_Task to complete_
In the entries below, find the line containing "You are a computer-use" and the line containing "This screenshot has width=237, height=125.". Copy those two lines and everything between them exactly, without the pictures.

(Entries supplied)

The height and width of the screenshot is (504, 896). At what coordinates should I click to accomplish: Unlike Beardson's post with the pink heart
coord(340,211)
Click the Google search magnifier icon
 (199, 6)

(End Entries supplied)
(Entries supplied)

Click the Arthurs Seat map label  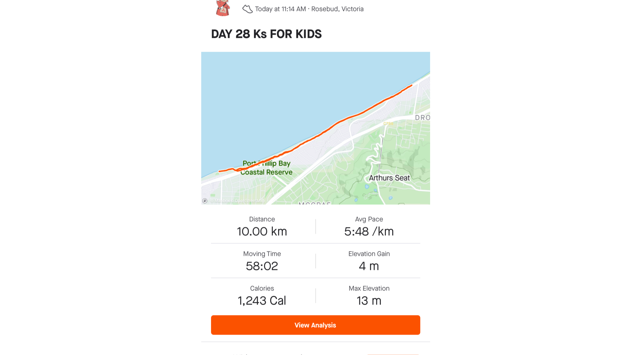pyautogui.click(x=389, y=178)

(End Entries supplied)
(Entries supplied)

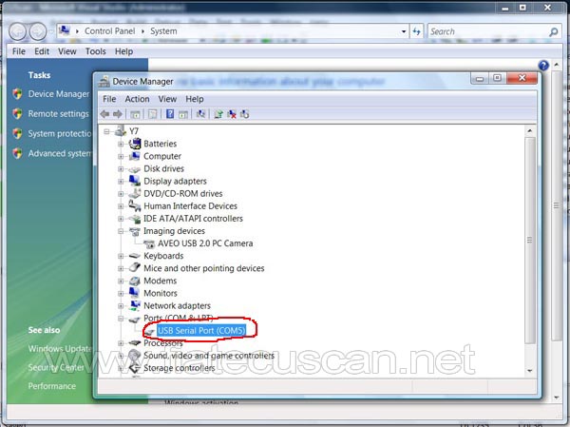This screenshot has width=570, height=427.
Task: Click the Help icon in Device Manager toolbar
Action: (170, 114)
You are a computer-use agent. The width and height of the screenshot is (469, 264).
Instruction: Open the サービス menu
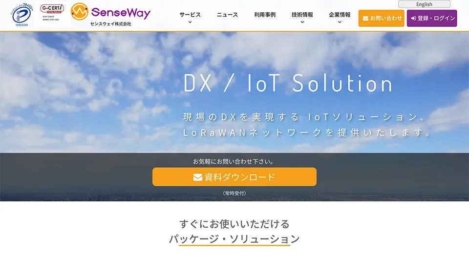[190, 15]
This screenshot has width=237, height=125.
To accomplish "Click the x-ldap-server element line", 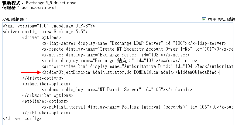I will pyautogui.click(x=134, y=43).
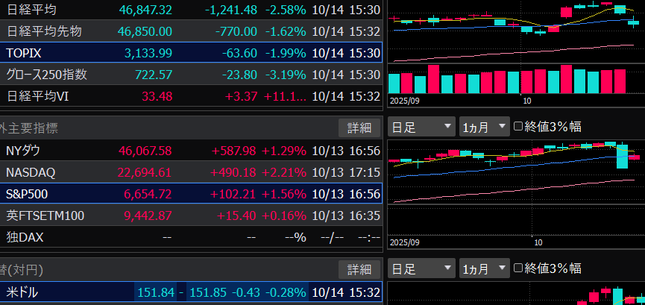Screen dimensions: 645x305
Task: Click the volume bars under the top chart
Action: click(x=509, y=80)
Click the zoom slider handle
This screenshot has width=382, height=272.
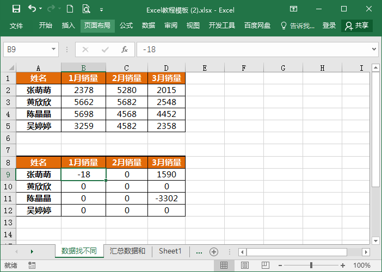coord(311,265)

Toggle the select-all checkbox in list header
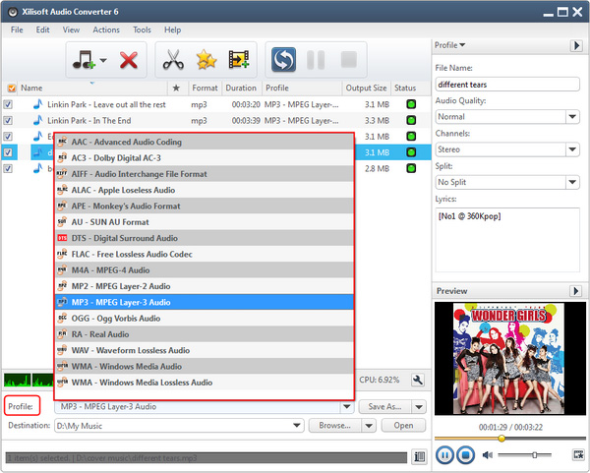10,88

(End Entries supplied)

_Answer area_
You are a computer-use agent. The width and height of the screenshot is (469, 264).
Instruction: Open the サービス menu
[190, 15]
This screenshot has width=237, height=125.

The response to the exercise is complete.